Notice of such meeting and of any annual meeting at which holders of Preferred
Stock are entitled to vote pursuant to this paragraph (C)(iii) shall be given to
each holder of record of Preferred Stock by mailing a copy of such notice to
such holder at their last address as the same appears on the books of the
Corporation. Such meeting shall be called for a time not earlier than 20 days
and not later than 60 days after such order or request or in default of the
calling of such meeting within 60 days after such order or request, such meeting
may be called on similar notice by any stockholder or stockholders owning in the
aggregate not less than ten percent (10%) of the total number of shares of
Preferred Stock outstanding.
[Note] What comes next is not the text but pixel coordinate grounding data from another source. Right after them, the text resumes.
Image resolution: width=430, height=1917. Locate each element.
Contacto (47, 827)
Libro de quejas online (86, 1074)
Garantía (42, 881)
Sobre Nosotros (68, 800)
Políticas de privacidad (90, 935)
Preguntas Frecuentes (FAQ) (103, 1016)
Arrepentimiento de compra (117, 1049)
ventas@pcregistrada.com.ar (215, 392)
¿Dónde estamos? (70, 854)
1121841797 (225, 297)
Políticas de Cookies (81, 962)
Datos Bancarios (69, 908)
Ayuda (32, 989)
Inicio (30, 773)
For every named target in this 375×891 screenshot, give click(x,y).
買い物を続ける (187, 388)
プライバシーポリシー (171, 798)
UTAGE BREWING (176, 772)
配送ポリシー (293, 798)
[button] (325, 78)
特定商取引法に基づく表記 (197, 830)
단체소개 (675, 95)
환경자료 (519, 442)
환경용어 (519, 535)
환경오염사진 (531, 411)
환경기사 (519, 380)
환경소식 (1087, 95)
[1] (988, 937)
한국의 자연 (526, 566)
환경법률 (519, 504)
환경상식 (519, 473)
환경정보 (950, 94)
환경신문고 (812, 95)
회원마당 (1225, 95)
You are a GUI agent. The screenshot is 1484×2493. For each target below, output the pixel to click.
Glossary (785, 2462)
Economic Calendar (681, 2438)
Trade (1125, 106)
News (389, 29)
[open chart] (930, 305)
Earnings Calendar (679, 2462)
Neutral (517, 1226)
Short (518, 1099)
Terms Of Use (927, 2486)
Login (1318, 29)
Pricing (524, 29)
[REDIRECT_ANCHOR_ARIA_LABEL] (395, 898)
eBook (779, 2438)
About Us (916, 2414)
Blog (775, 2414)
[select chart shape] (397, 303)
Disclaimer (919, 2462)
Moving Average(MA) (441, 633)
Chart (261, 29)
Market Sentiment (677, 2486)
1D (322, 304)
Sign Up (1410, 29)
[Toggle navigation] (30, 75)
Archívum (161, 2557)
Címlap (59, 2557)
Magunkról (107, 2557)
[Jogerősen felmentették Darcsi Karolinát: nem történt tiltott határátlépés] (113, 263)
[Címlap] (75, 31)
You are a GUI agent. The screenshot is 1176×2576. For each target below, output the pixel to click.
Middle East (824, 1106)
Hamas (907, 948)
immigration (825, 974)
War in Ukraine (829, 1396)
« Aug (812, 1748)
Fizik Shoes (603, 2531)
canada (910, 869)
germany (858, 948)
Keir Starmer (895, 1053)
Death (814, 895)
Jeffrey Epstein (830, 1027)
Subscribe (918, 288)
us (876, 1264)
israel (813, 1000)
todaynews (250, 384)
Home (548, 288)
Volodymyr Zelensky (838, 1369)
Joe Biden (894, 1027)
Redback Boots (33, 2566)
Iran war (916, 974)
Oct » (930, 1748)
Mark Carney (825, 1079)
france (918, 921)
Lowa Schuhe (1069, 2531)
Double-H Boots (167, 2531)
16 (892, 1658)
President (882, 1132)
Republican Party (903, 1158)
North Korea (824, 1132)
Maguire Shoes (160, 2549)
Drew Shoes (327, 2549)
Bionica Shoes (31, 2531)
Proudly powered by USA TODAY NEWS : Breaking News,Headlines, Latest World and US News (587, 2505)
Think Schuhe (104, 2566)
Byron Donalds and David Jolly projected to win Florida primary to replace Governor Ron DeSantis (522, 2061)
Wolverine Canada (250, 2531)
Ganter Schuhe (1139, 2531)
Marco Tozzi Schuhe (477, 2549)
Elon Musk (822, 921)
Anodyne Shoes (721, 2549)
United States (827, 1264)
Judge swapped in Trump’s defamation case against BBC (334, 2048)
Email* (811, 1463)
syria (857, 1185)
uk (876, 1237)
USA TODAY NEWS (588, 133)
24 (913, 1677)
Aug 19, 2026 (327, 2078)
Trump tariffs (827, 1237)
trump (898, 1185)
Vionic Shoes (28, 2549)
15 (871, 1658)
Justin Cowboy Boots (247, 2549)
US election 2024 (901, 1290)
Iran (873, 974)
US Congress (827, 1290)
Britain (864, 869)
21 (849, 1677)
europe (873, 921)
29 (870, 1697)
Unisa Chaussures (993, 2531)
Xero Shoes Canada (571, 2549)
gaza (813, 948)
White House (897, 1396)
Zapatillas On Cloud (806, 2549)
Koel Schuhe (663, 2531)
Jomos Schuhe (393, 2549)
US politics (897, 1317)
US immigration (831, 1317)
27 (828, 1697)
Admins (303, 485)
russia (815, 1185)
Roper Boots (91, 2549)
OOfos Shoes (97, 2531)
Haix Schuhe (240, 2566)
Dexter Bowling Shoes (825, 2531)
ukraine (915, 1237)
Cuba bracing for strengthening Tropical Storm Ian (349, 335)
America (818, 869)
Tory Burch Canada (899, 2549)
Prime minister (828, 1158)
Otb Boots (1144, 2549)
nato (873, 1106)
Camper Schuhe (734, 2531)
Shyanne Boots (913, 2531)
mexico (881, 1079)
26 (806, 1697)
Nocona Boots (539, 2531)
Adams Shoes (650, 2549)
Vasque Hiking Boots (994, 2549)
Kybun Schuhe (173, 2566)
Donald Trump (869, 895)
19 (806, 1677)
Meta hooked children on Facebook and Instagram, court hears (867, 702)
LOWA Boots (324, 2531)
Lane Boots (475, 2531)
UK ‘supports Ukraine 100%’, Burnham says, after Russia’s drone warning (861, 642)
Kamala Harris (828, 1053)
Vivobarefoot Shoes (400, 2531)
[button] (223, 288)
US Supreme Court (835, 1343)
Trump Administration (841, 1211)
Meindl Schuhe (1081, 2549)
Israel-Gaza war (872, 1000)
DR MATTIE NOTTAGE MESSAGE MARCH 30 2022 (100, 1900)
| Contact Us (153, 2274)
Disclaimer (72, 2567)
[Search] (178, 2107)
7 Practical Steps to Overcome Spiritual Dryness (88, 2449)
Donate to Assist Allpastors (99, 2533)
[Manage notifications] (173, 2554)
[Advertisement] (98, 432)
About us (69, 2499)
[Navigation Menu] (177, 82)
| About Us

Notwithstanding the provisions of this paragraph
(C)(iii), no such special meeting shall be called during the period within 60
days immediately preceding the date fixed for the next annual meeting of the
stockholders.

              (iv) In any default period, the holders of Common Stock, and other
classes of stock of the Corporation if applicable, shall continue to be entitled
to elect the whole number of Directors until the holders of Preferred Stock
shall have exercised their right to elect two (2) Directors voting as a class,
after the exercise of which right (x) the directors so elected by the holders of
Preferred Stock shall continue in office until the successors shall have been
elected by such holders or until the expiration of the default period, and (y)
any vacancy in the Board of Directors may (except as provided in paragraph
(C)(ii) of this Section 3) be filled by vote of a majority of the remaining
Directors theretofore elected by the holders of the class of stock which elected
the Director whose office shall have become vacant.  References in this
paragraph (C) to Directors elected by the holders of a particular class of stock
shall include Directors elected by such Directors to fill vacancies as provided
in clause (y) of the foregoing sentence.

              (v) Immediately upon the expiration of a default period, (x) the
right of the holders of Preferred Stock as a class to elect Directors shall
cease, (y) the term of any Directors elected by the holders of Preferred Stock
as a class shall terminate, and (z) the number of Directors shall be such number
as may be provided for in the certificate of incorporation or by-laws
irrespective of any increase made pursuant to the provisions of paragraph
(C)(ii) of this Section 3 (such number being subject, however, to change
thereafter in any manner provided by law or in the certificate of incorporation
or by-laws). Any vacancies in the Board of Directors effected by the provisions
of clauses (y) and (z) in the preceding sentence may be filled by a majority of
the remaining Directors.

          (D) Except as set forth herein, holders of Series A Junior
Participating Preferred Stock shall have no special voting rights and their
consent shall not be required (except to the extent they are entitled to vote
with holders of Common Stock as set forth herein) for taking any corporate
action.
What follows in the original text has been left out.